### Selected text
This is a really interesting thread for me. This week I have proposed living apart during his contact times to my DH. I just don’t think I can do this any more.
So much of what people say here resonates with me. My DH’s other children are difficult in various ways. But the thing that makes it impossible is my husband’s attitude to them and everything else. He has an enormous sense of entitlement about them to the extent that he will not consider or care about the effects of his wants on anyone else. He wants me to facilitate (or just do) everything to accommodate his wants, but with no say in anything. Inevitably when they behave poorly, I end up scapegoated because it’s somehow my fault for doing what he asked/expected me to do. He transfers his annoyance at them on to me.
I hate how it affects me too. Like @LatentPhase, I have no emotional bandwidth. I’m burnt out. I try to withdraw and I’m in the wrong for being ‘separatist’ and ‘creating a weird atmosphere’. But interacting with them (and him with them) makes me so resentful. I’m always in the wrong and I feel that I have to (but fail to) protect my children from this crap. I’m at the point where even hearing their voices makes me feel physically sick. As does hearing the weird tone DH uses with them.

### Given task 1
Reproduce everything in the forum post from "This is a really" down to "them on to me.".
### Given task 2
Translate this sentence from the forum post into Spanish: "He transfers his annoyance at them on to me."

### Data records
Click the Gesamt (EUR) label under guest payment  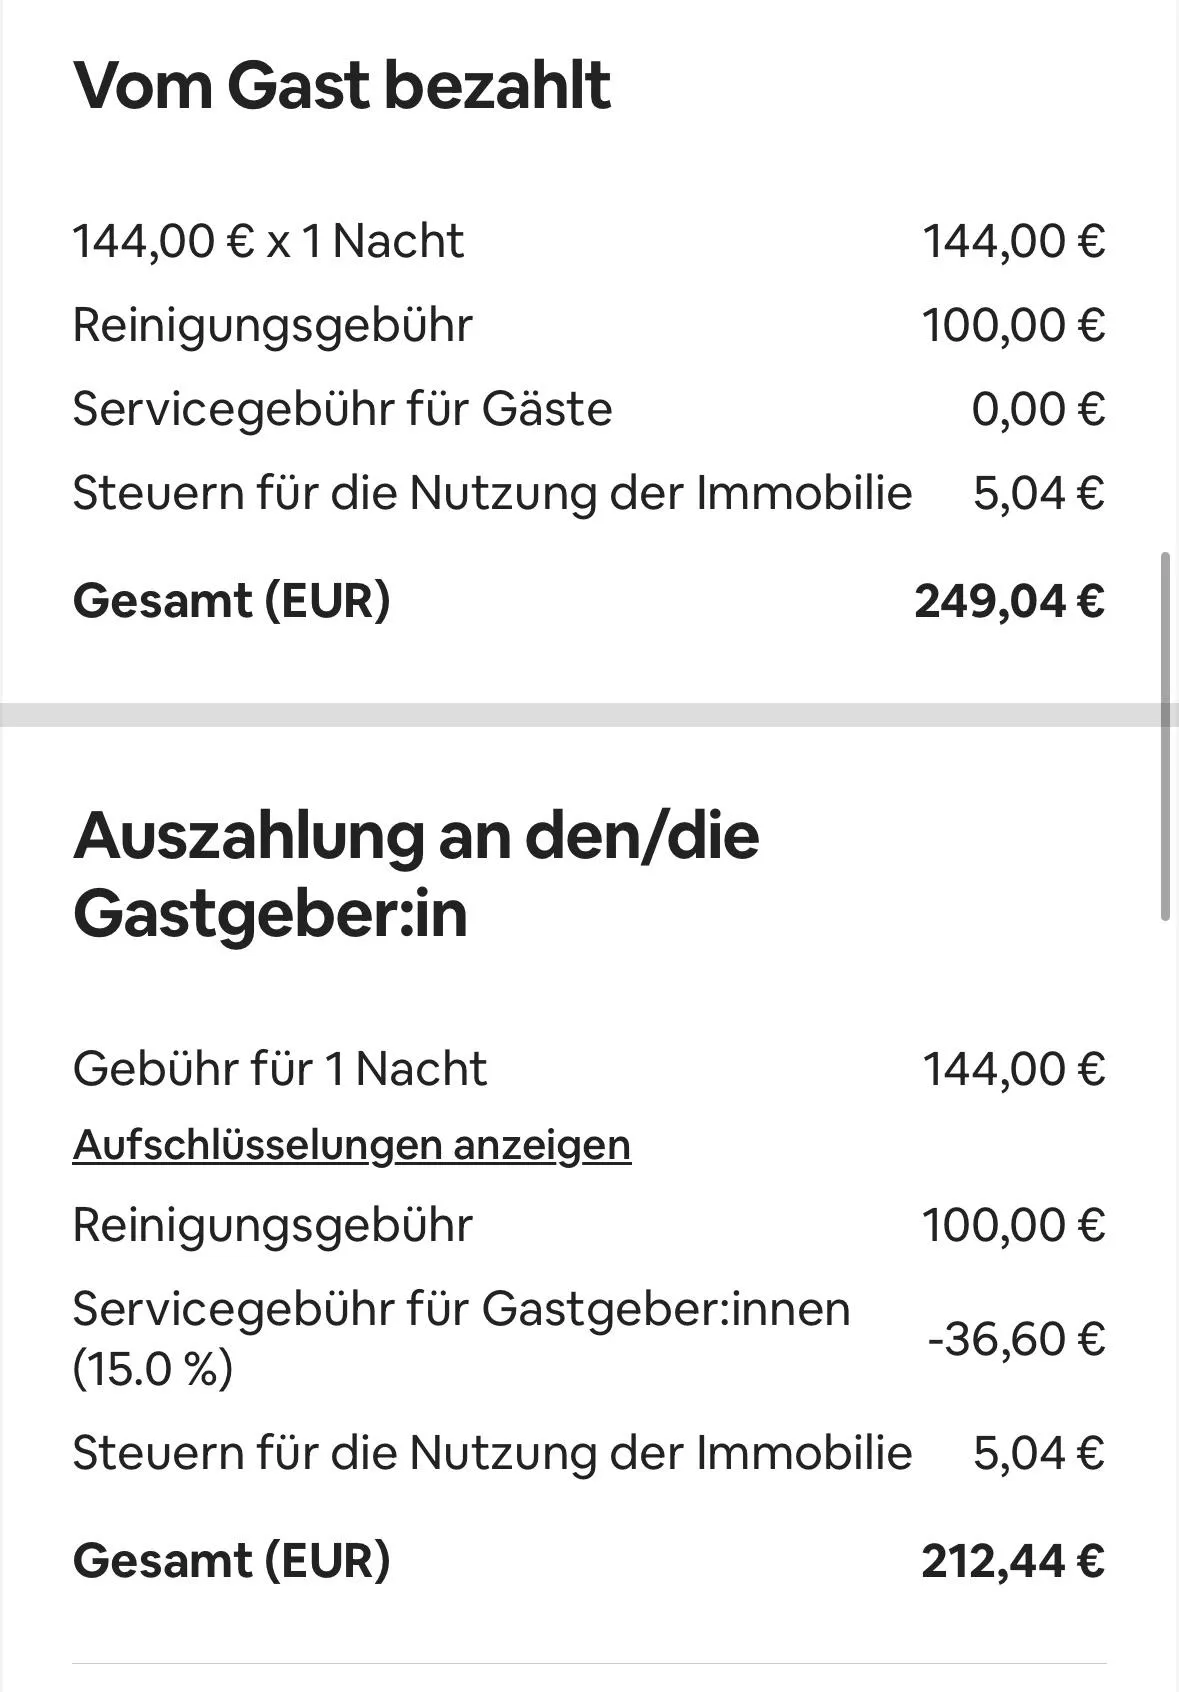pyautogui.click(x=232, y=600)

...

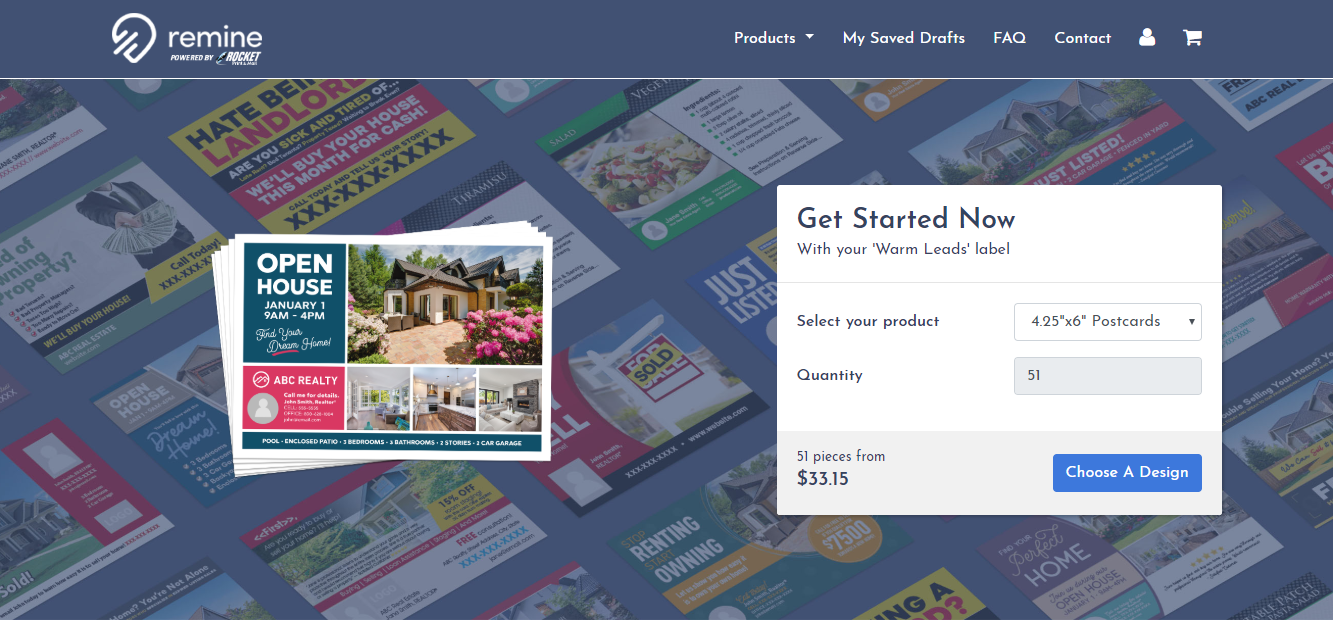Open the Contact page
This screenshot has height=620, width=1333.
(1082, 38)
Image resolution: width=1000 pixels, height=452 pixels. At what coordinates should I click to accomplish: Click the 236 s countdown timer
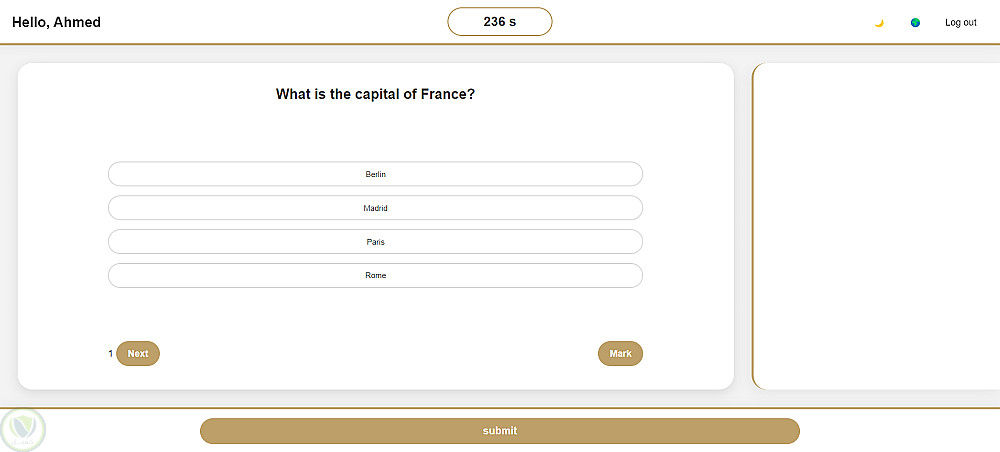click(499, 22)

### Correct result 1
This is a really interesting thread for me. This week I have proposed living apart during his contact times to my DH. I just don’t think I can do this any more.
So much of what people say here resonates with me. My DH’s other children are difficult in various ways. But the thing that makes it impossible is my husband’s attitude to them and everything else. He has an enormous sense of entitlement about them to the extent that he will not consider or care about the effects of his wants on anyone else. He wants me to facilitate (or just do) everything to accommodate his wants, but with no say in anything. Inevitably when they behave poorly, I end up scapegoated because it’s somehow my fault for doing what he asked/expected me to do. He transfers his annoyance at them on to me.

### Correct result 2
Él descarga en mí el fastidio que siente hacia ellos.